Task prompt :: Pull out every line of the rows below that contains the string "pyautogui", matching case exactly.

[Material for the task start]

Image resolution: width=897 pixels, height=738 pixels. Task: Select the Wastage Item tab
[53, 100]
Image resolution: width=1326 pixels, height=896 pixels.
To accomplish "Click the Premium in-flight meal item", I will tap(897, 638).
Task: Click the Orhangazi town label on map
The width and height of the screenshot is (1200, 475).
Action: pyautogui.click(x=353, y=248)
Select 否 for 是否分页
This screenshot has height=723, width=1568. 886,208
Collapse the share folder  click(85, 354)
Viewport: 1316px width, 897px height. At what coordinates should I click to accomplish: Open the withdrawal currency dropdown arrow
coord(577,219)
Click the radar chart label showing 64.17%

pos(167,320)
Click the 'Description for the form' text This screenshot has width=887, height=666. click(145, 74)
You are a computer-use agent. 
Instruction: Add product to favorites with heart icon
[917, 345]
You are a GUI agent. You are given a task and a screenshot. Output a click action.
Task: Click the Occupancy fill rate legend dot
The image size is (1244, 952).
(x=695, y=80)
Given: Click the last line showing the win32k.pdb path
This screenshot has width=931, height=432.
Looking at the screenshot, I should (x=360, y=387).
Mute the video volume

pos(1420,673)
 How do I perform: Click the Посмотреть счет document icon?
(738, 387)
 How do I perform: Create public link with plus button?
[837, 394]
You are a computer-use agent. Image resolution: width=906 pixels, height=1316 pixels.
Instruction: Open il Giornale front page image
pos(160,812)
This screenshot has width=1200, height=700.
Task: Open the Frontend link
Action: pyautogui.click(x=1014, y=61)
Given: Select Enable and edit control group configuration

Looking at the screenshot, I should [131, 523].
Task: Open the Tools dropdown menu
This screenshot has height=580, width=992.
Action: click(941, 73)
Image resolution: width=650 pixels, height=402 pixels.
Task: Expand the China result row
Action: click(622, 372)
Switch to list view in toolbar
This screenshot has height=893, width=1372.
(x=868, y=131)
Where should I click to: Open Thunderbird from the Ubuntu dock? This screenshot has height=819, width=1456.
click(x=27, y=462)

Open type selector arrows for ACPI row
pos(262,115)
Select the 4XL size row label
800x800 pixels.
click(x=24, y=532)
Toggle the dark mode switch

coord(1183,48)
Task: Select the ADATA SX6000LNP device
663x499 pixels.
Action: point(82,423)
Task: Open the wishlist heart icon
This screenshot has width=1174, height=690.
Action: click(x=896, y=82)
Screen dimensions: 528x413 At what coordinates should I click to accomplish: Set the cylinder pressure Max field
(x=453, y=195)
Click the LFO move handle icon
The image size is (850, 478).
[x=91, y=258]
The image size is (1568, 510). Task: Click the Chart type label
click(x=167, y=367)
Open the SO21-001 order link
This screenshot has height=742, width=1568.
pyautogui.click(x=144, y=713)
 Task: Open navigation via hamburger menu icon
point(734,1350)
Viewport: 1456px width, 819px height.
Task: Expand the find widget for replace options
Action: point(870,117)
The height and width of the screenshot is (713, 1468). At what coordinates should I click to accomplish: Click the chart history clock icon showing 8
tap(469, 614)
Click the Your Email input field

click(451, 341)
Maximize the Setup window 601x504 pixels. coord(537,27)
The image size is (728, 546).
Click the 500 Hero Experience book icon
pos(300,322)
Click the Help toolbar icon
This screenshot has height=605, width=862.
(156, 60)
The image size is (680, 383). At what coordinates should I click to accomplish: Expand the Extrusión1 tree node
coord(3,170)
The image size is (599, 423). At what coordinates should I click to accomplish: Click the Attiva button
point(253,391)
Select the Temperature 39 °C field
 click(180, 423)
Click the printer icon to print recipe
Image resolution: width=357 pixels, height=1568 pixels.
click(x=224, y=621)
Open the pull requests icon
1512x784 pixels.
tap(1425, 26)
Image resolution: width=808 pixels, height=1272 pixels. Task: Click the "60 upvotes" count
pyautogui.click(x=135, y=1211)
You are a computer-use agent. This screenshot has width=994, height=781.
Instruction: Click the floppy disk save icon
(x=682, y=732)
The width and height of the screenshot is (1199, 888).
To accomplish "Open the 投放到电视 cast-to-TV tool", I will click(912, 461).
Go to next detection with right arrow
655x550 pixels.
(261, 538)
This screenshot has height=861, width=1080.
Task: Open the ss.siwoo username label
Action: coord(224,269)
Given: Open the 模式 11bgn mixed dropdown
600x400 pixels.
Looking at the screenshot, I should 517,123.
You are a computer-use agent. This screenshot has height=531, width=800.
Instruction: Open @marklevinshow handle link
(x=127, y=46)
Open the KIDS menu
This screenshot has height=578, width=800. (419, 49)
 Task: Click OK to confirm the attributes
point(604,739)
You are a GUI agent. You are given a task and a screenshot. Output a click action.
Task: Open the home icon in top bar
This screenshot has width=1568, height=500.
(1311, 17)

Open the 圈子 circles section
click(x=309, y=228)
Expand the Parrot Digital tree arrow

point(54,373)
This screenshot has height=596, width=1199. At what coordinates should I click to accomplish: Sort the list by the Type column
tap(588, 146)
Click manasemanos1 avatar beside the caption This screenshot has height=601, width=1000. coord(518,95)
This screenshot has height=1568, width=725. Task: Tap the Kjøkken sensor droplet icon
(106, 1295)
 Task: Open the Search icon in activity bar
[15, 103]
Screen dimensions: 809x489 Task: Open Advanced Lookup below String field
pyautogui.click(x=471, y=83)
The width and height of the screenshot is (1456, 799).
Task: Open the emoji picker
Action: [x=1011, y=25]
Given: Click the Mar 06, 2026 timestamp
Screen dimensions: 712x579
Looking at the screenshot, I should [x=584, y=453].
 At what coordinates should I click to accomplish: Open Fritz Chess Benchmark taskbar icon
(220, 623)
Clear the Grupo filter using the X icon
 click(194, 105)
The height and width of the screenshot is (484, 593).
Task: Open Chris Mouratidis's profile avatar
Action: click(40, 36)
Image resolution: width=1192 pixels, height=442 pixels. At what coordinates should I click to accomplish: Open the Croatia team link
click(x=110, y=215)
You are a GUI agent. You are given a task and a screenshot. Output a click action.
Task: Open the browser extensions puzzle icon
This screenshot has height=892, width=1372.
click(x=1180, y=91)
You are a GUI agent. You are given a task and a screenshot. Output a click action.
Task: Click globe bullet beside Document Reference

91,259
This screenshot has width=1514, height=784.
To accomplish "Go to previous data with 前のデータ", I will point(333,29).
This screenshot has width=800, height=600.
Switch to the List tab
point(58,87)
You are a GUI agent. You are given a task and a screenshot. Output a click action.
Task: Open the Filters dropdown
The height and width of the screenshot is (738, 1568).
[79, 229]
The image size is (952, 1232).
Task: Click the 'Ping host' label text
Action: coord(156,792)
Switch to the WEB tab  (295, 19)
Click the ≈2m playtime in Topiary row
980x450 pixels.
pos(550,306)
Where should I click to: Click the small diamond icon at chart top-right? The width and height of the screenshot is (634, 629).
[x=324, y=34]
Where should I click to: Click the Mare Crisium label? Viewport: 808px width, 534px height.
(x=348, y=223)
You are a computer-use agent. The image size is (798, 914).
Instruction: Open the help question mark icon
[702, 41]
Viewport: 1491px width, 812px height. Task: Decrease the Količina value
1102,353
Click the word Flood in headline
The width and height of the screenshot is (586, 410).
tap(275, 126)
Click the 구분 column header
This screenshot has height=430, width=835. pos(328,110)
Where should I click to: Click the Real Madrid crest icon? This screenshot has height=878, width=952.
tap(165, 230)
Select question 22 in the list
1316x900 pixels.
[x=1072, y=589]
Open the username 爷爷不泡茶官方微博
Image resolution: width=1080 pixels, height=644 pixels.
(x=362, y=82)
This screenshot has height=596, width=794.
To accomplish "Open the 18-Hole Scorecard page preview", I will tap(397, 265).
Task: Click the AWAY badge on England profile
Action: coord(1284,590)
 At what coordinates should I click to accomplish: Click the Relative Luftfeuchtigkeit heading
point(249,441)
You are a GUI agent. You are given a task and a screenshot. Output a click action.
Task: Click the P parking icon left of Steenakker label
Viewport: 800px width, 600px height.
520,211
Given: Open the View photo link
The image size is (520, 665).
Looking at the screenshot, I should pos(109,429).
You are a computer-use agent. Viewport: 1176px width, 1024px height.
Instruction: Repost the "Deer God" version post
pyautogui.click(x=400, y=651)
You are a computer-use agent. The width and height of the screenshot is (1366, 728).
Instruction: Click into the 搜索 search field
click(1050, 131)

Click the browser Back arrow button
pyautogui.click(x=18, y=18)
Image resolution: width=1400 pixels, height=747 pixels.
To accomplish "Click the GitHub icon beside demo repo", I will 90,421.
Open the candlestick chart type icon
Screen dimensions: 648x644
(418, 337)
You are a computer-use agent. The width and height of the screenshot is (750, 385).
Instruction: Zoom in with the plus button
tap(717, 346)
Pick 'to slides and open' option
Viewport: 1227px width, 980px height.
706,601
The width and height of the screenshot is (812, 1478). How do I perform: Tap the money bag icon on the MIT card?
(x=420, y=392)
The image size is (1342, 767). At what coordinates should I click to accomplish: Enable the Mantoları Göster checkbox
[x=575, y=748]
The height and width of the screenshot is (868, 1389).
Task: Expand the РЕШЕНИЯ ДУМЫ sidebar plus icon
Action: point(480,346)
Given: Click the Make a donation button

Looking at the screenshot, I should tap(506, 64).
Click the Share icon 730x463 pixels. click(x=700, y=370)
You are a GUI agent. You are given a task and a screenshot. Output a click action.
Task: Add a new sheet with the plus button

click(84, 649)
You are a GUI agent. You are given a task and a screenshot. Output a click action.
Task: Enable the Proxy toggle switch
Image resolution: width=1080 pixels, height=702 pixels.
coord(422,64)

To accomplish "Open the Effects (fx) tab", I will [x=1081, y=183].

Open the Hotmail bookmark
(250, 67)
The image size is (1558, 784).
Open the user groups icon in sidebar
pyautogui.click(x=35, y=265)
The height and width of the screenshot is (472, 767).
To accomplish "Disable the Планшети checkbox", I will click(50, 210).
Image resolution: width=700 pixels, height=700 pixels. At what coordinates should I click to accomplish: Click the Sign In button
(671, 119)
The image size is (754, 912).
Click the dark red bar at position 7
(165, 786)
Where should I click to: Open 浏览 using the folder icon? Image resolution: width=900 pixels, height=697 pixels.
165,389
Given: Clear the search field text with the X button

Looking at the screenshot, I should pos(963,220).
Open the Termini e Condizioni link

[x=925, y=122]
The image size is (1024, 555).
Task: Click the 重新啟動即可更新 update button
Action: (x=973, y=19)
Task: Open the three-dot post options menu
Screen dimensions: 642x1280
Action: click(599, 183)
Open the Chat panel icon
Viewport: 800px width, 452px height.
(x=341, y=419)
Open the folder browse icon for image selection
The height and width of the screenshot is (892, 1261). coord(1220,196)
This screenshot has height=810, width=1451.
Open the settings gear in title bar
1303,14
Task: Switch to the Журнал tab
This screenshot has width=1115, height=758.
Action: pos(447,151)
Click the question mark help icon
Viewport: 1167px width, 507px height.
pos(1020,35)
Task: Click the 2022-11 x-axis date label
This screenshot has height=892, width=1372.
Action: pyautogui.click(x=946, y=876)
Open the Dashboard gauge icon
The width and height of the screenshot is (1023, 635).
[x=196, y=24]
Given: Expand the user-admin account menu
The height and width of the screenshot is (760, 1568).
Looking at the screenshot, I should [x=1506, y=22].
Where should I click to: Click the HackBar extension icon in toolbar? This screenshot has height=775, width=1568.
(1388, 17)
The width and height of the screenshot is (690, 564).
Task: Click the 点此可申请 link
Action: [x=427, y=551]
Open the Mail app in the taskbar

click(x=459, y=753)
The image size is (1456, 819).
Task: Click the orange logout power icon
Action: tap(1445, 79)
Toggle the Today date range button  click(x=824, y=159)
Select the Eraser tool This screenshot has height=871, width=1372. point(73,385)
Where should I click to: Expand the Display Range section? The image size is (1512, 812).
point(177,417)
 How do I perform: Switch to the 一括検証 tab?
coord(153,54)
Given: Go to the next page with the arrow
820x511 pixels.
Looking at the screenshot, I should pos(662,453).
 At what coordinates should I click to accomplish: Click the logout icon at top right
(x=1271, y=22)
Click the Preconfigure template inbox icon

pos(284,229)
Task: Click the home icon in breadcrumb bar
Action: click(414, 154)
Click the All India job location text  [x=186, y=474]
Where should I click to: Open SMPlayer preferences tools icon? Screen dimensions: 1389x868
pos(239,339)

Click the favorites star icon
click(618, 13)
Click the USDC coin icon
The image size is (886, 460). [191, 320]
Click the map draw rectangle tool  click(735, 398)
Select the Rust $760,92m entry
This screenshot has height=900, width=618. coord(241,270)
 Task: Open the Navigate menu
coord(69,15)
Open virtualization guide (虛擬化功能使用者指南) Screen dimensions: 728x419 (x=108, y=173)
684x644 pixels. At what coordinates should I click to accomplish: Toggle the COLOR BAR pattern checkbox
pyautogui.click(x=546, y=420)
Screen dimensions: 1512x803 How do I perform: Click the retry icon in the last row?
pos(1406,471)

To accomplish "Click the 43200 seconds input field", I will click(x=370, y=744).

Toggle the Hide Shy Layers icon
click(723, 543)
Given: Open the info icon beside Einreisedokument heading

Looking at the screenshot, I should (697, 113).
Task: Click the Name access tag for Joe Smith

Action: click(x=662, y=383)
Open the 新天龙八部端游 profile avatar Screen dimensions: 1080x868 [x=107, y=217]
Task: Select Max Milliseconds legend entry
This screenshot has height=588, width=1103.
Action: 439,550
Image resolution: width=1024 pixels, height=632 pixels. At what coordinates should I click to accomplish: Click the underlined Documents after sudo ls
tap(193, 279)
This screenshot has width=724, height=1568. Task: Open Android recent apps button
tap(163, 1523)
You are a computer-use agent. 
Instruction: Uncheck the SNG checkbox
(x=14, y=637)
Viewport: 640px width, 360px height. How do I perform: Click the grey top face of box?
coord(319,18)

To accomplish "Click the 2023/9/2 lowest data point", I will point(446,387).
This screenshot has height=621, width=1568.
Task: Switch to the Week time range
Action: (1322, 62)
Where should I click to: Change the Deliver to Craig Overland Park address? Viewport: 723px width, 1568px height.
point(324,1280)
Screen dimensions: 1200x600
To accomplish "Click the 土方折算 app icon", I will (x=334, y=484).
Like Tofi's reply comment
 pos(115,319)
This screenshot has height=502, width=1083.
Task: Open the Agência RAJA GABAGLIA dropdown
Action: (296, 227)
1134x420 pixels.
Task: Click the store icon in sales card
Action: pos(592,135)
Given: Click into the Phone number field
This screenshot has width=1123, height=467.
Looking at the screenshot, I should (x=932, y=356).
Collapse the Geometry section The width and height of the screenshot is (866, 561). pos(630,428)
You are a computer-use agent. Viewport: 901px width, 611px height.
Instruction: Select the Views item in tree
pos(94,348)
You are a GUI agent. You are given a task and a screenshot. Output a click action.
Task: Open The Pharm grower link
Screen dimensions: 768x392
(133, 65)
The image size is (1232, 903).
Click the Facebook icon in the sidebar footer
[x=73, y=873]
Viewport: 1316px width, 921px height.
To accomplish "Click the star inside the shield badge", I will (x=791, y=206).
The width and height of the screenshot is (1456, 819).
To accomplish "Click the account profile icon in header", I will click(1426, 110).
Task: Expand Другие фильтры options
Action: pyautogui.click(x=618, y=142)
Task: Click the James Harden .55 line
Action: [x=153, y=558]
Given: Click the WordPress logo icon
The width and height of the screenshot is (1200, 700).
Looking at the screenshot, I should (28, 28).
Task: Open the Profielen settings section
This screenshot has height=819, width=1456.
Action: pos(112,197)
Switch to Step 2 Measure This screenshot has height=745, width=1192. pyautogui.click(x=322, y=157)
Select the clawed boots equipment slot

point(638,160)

[Material for the task end]

Solution for this task ::
Action: pyautogui.click(x=353, y=248)
Action: pyautogui.click(x=1014, y=61)
pyautogui.click(x=144, y=713)
pyautogui.click(x=135, y=1211)
pyautogui.click(x=471, y=83)
pyautogui.click(x=400, y=651)
pyautogui.click(x=18, y=18)
pyautogui.click(x=35, y=265)
Action: pyautogui.click(x=946, y=876)
pyautogui.click(x=546, y=420)
Action: pyautogui.click(x=618, y=142)
Switch to Step 2 Measure This screenshot has height=745, width=1192. pyautogui.click(x=322, y=157)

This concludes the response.